Le temple est d’une grande simplicité, c’est un petit bâtiment, ouvert sur une de ses faces, surmonté d’un large toit de chaume, environné de cèdres centenaires et précédé, à une vingtaine de pas, par un Torié, portique sacré, qui se compose de deux hautes poutres se penchant un peu l’une vers l’autre et qui sont rejointes à leur faite par deux traverses, dont la plus haute a ses extrémités recourbées vers le ciel. Le temple n’abrite qu’un grand miroir rond, en métal poli, symbole de clairvoyance et de pureté.

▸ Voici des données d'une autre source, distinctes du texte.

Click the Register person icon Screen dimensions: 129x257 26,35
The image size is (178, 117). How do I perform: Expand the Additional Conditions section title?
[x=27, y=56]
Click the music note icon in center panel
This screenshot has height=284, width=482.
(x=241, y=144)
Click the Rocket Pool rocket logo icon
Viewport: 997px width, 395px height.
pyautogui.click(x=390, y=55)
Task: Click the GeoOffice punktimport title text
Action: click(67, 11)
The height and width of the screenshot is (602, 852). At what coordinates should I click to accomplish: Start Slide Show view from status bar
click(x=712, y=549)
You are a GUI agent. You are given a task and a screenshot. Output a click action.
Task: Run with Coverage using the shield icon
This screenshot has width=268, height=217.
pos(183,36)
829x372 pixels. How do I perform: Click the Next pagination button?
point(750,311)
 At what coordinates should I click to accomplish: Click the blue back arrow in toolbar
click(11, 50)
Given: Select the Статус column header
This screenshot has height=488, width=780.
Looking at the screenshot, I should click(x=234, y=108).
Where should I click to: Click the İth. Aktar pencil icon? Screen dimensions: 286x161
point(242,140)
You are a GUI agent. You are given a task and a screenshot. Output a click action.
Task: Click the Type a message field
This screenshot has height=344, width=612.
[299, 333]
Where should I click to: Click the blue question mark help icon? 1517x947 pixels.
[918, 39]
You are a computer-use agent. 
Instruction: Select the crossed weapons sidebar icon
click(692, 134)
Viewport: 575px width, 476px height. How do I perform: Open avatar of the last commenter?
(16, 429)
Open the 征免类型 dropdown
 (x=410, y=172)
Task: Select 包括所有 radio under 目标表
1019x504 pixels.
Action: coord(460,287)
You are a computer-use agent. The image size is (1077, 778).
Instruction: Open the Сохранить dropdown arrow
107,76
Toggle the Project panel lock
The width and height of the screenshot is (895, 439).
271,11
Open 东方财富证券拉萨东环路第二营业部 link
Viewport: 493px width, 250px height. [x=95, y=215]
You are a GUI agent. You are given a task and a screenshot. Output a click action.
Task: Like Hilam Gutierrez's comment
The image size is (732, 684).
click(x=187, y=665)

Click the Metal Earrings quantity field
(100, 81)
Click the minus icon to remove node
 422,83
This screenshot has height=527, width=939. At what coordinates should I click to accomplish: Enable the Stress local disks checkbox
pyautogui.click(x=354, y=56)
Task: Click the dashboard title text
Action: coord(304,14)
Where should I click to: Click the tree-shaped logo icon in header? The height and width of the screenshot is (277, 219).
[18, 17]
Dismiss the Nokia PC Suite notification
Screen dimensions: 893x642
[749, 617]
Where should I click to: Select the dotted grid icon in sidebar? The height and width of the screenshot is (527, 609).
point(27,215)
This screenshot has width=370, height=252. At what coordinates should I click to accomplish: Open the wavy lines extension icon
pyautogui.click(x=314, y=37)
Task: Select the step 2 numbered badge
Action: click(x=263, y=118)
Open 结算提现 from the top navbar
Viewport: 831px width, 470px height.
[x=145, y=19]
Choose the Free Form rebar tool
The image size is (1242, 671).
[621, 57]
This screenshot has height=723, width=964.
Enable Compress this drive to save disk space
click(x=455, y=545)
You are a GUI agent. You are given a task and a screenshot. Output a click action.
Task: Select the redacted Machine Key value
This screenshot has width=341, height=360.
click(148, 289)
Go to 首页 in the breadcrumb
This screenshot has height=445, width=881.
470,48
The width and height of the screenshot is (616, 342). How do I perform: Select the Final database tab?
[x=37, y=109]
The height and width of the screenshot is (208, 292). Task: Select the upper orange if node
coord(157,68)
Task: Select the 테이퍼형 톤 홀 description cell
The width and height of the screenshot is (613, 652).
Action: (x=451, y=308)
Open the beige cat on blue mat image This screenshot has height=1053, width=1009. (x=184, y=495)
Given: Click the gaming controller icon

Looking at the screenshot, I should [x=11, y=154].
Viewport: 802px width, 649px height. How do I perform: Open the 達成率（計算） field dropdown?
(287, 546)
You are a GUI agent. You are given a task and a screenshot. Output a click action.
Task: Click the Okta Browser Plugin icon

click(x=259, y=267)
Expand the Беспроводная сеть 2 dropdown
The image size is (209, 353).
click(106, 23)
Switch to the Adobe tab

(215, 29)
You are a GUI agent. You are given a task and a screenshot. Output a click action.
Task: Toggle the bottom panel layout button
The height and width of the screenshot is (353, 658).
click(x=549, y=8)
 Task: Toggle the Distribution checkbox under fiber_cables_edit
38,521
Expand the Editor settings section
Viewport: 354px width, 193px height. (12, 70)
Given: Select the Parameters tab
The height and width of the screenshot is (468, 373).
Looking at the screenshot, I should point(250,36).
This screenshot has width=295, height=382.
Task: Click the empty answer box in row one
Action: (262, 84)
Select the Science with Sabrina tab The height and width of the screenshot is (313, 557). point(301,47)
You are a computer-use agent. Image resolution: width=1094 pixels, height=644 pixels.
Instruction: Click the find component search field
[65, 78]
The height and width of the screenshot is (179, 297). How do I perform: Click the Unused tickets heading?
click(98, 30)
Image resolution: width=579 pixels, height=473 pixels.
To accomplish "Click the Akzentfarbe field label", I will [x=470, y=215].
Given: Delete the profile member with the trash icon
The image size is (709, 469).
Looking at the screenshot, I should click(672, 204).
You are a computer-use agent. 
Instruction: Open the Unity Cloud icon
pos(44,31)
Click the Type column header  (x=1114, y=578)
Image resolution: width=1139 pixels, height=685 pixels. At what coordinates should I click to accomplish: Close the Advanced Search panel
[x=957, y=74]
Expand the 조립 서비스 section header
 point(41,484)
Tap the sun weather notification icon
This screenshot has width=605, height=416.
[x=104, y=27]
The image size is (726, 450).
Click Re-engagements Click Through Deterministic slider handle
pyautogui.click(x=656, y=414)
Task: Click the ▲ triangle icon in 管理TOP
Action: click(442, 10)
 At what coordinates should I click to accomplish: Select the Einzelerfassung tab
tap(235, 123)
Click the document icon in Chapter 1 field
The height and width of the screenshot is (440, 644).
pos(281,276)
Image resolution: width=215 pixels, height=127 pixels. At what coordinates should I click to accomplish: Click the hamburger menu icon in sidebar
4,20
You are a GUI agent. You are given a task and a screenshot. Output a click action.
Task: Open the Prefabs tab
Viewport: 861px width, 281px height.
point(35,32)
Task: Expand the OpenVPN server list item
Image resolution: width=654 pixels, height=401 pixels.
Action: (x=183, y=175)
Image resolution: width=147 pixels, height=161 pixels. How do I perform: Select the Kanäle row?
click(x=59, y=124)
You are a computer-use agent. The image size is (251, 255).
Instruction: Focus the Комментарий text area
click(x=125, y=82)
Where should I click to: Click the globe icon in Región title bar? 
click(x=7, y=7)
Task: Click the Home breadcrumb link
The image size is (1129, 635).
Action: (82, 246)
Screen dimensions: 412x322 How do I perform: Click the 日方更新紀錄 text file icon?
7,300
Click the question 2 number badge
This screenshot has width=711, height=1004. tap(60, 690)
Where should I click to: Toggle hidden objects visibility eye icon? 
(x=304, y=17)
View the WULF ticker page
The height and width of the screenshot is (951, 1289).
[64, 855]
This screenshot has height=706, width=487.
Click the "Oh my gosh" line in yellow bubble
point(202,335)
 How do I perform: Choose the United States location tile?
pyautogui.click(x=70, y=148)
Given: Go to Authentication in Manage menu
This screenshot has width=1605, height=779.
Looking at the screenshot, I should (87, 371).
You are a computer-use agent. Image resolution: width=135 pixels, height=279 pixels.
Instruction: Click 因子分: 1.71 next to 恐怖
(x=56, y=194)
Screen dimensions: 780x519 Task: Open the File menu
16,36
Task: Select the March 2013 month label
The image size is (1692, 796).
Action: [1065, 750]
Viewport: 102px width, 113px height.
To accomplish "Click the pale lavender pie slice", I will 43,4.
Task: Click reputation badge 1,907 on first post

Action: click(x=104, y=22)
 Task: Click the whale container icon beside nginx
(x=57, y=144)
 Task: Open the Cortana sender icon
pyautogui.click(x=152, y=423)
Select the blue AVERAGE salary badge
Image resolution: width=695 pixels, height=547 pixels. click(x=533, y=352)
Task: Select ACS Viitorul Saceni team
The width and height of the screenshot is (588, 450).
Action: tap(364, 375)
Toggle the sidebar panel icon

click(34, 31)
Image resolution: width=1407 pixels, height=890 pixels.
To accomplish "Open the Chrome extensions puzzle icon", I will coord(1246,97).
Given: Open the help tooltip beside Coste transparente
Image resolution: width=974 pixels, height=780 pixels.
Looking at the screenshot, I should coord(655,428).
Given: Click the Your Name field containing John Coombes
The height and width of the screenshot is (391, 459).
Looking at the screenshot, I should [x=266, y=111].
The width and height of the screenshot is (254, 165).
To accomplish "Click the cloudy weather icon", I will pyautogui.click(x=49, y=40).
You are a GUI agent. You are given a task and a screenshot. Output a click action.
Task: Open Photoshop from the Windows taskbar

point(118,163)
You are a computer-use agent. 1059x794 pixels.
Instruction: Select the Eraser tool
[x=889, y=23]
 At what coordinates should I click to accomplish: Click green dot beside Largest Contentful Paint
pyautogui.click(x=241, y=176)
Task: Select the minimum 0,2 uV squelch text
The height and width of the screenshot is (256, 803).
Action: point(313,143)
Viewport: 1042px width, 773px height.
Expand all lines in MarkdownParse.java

C’est en face de ce miroir, sur les quelques marches de bois qui conduisent au temple, que le prince de Nagato vint s’agenouiller, à l’instant que la Kisaki lui avait indiqué. Il faisait nuit déjà, la lune était levée, et sa lumière, brisée par le crible des hautes branches et des feuillages, tombait sur le sol. La solitude se faisait autour du temple : les prêtres étaient rentrés, dans les pagodes somptueuses qui avoisinent le monument rustique des premiers âges ; les pèlerins s’étaient éloignés, on n’entendait plus que le vague frisson des cèdres dans le vent.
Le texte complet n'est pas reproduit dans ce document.